■ **PROVIDED TEXT**
--- begin ---

# Using equilibrated LJ clusters from Wales database to compute binding energies

2024-05-11

Process:
- DONE download data (cluster coordinates) from Wales database up to 240 nucleons
- DONE for each cluster, compute lattice constant and rescale so that it becomes 1 fm (bottom of strong force LJ well)
- DONE part 1: for a range of proton numbers, randomly assign particle types and compute total (binding) energy
- DONE part 2: perform random assignment several times (100s), recompute energies
- part 3: equilibrate lightly using some standard method before the energy computation
- part 4: try Morse potential, fine-tune force field parameters to match the binding energy curve

Data source:
- entry: http://doye.chem.ox.ac.uk/jon/structures/LJ.html
- 3-150: http://doye.chem.ox.ac.uk/jon/structures/LJ/tables.150.html
- 151-309: no data, does it exist?
- 310-561: http://doye.chem.ox.ac.uk/jon/structures/LJ/LJ310-561.html
- 562-1000: http://doye.chem.ox.ac.uk/jon/structures/LJ/LJ562-1000.html

Coordimates downloaded from zipped files on the websites.

Results:
- LJ potential works if eps is around 3.2, not 50 (MeV) as previously assumed (Imperial lecture notes)
- LJ potential does not reproduce reliably the binding energy curve, towards higher A the binding energy is still rather flat 
- sampling nucleon types creates strange periodic patterns on the scale of A ~ 20

In [1]:
import numpy as np
import jax
import jax.numpy as jnp
import pandas as pd

import plotly.express as px

from datetime import datetime

pd.options.plotting.backend = 'plotly'

In [2]:
eps0 = 8.85418782e-12
e = 1.60217662e-19
c = 299792458.0

# reduced units
rc = 1e-15
ec = 1.60217662e-19
mc = 1.6726219e-27

## Define functions

In [3]:
# EPS_STRONG = 3.2  # LJ ideal

EPS_STRONG = 3.5
ALPHA_STRONG = 8.0

In [4]:
def elmag_potential(r, t1, t2):
    """In MeV, r in fm"""

--- end ---

■ **GIVEN RECORDS**
--- begin ---

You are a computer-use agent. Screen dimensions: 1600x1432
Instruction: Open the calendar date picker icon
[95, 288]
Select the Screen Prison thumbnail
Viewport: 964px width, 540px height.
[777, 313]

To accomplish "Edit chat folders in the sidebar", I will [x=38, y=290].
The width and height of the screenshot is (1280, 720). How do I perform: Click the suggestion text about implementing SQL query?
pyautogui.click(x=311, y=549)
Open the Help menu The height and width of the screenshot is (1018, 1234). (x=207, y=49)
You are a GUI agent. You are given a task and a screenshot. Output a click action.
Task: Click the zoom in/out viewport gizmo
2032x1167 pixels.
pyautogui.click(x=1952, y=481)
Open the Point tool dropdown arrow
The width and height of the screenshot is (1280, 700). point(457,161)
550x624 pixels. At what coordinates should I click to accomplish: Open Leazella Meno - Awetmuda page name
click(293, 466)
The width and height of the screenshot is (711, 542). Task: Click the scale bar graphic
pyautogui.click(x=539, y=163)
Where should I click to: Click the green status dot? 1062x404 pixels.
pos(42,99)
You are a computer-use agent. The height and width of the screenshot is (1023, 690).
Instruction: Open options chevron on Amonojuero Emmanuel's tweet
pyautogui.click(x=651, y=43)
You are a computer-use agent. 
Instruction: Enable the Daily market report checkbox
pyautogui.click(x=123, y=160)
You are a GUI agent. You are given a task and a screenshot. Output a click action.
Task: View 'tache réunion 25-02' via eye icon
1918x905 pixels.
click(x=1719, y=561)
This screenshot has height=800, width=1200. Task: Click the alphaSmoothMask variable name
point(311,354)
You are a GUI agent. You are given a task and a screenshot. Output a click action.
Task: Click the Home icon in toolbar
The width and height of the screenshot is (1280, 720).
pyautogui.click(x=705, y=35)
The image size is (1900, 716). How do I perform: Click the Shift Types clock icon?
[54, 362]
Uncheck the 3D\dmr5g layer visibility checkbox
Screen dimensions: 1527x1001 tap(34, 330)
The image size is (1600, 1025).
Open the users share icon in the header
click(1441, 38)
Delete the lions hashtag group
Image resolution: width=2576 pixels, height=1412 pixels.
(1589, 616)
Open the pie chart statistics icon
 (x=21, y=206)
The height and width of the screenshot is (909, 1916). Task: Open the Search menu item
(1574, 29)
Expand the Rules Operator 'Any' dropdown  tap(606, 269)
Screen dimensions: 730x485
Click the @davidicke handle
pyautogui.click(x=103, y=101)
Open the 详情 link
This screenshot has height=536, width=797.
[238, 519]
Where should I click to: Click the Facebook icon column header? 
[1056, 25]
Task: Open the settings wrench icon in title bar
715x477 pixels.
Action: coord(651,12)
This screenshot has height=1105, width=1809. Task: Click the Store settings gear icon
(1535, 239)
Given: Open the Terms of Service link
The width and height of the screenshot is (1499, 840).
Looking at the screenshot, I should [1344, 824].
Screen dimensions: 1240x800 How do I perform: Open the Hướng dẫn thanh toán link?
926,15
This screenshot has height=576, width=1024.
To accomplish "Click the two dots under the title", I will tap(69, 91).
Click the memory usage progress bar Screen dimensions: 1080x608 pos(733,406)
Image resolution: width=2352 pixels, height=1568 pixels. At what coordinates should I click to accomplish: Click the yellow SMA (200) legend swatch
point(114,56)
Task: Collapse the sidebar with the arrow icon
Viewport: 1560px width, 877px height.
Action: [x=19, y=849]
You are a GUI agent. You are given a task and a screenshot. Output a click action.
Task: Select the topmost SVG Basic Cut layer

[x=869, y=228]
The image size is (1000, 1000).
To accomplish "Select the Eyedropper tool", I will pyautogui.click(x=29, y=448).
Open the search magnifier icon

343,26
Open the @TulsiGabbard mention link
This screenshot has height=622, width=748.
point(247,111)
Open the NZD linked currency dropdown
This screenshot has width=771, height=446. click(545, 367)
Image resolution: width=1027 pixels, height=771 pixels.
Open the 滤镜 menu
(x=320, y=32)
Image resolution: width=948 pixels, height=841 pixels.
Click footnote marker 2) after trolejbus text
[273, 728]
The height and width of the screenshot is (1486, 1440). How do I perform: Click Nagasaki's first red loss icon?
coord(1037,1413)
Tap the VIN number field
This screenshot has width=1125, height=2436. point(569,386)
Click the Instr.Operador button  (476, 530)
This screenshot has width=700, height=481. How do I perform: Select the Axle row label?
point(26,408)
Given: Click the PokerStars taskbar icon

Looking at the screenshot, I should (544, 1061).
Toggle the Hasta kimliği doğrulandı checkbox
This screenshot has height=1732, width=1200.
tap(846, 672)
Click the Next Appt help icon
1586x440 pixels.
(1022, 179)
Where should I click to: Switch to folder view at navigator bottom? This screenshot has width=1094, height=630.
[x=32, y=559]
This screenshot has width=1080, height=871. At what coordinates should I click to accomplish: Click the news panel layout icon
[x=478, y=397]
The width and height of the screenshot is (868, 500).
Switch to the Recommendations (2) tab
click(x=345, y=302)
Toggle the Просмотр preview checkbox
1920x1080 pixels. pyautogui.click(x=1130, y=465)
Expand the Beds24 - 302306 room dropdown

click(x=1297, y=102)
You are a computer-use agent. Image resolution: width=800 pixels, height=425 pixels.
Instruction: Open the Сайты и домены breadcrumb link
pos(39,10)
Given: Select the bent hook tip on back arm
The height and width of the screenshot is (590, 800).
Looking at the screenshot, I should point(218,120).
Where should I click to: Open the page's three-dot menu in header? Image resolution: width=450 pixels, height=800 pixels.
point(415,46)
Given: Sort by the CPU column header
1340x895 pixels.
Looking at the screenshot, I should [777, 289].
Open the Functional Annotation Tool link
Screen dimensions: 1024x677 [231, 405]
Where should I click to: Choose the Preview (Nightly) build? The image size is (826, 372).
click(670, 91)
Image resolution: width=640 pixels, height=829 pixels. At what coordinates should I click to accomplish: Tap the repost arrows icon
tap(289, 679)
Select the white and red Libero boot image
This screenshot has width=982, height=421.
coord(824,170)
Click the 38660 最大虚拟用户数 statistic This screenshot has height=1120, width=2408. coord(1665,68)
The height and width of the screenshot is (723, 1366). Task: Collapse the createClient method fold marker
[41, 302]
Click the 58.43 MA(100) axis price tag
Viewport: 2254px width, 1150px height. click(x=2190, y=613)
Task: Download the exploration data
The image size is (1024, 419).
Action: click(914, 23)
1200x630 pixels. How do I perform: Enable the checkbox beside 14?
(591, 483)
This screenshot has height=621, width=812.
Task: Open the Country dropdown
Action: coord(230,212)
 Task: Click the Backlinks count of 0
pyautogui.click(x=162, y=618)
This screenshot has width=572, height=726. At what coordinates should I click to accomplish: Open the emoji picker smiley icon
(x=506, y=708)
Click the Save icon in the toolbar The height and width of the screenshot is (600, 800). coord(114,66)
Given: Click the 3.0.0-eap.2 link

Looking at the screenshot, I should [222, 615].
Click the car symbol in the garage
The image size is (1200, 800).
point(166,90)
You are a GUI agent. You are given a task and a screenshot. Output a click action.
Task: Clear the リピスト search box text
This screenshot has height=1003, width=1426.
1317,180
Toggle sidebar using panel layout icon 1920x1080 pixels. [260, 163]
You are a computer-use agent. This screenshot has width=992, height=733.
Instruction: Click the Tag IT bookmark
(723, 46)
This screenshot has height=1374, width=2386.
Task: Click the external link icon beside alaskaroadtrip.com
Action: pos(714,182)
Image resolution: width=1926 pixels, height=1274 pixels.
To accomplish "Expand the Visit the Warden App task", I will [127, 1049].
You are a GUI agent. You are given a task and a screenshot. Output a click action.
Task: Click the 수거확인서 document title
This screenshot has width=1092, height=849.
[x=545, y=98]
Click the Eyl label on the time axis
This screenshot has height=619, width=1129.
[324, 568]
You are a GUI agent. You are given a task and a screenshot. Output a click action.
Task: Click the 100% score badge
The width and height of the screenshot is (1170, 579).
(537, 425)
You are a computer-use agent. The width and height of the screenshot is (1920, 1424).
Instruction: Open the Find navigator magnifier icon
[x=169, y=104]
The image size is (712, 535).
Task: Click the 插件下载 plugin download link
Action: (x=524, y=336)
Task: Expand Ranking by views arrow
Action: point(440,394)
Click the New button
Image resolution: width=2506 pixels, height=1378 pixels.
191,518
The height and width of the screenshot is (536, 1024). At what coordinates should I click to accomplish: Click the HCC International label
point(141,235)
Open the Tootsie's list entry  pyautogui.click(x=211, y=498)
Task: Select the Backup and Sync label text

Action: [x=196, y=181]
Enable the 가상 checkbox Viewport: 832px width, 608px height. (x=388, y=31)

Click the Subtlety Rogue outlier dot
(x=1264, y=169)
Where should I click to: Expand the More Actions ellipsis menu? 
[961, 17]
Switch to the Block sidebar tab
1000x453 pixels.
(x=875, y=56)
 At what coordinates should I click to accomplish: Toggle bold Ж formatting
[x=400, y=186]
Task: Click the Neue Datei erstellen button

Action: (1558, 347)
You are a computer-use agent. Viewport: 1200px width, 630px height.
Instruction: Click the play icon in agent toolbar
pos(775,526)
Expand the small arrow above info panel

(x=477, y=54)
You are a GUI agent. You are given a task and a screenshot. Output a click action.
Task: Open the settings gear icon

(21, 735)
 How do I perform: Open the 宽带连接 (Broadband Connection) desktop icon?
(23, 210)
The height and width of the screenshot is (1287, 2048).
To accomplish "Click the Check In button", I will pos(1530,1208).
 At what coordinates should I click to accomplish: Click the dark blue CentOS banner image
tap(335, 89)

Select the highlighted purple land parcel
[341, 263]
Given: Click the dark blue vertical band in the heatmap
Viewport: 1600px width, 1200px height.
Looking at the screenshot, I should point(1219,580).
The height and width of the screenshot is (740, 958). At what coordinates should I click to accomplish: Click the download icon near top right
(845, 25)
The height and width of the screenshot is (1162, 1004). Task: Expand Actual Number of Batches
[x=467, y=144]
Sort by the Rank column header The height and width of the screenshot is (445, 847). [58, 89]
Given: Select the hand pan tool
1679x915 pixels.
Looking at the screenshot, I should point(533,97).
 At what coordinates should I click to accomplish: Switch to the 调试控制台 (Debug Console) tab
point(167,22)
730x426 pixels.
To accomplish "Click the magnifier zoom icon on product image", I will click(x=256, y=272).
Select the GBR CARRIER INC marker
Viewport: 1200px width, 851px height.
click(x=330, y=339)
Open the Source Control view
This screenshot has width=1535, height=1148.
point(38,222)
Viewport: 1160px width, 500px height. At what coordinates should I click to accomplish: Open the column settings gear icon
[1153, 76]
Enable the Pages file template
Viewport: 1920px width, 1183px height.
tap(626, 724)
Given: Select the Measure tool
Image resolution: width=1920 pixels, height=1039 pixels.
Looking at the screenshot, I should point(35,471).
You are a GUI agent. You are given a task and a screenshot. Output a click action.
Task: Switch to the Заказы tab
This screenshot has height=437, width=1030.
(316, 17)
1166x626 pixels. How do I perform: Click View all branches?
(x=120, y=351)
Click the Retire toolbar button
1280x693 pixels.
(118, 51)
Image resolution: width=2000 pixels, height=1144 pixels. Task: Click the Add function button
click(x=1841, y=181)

--- end ---

Continue the binding-energy notebook from the point where it stops. The entries were taken from a different source than the binding-energy notebook.

■ **RESPONSE TO THIS EXERCISE**
    return 1.44 * t1 * t2 / r

def lj_potential(r, epsilon=EPS_STRONG, sigma=1/2**(1/6)):
    """In MeV, r in fm"""
    return 4 * epsilon * ((sigma / r) ** 12 - (sigma / r) ** 6)

def morse_potential(r, D=EPS_STRONG, alpha=ALPHA_STRONG, re=1.0):
    """In MeV, r in fm"""
    return D * ((1.0 - np.exp(-alpha * (r - re))) ** 2 - 1.0)

In [33]:
def total_energy(R, T, pot='lj', mode='bh'):
    if mode == 'bh':
        R = R.reshape(-1, 3)
    Ve, Vs= 0.0, 0.0
    for i, _ in enumerate(T):
        for j in range(i):
            r = np.linalg.norm(R[i] - R[j])
            Ve += elmag_potential(r, T[i], T[j])
            if pot == 'lj':
                Vs += lj_potential(r)
            elif pot == 'morse':
                Vs += morse_potential(r)
    V = Ve + Vs
    return V, Ve, Vs

def total_energy_min(R, T, pot='lj', mode='bh'):
    '''Same as total energy, only returning one value for minimisation'''
    if mode == 'bh':
        R = R.reshape(-1, 3)
    Ve, Vs= 0.0, 0.0
    for i, _ in enumerate(T):
        for j in range(i):
            r = np.linalg.norm(R[i] - R[j])
            Ve += elmag_potential(r, T[i], T[j])
            if pot == 'lj':
                Vs += lj_potential(r)
            elif pot == 'morse':
                Vs += morse_potential(r)
    V = Ve + Vs
    return V

def total_energy_jnp(R, T, pot='lj'):
    Ve, Vs = 0.0, 0.0
    for i, _ in enumerate(T):
        for j in range(i):
            r = jnp.linalg.norm(R[i] - R[j])
            Ve += elmag_potential(r, T[i], T[j])
            if pot == 'lj':
                Vs += lj_potential(r)
            elif pot == 'morse':
                Vs += morse_potential(r)
    V = Ve + Vs
    return V, Ve, Vs

def minimize_energy(R, T, n_steps=10, lr=1e-5, verbose=False, thermo=10, pot='lj'):
    """Gradient descent for minimisation"""
    for i in range(n_steps):
        R -= lr * jax.grad(total_energy_jnp)(R, T)
        if verbose and i % thermo == 0:
            print(i, total_energy_jnp(R, T, pot=pot))[0]
    return R

In [6]:
def read_coords(N):
    if N <= 150:
        fpath = f'cluster_coords/LJ150/{N}.TXT'
    elif N >= 310:
        fpath = f'cluster_coords/LJ310-561/{N}.TXT'
    else:
        print(f'Warning: missing file for {N} particles')
        return -1

    X = np.loadtxt(fpath)
    return X

def generate_random_labels(Z, N):
    T = np.array([1] * Z + [0] * N)
    np.random.shuffle(T)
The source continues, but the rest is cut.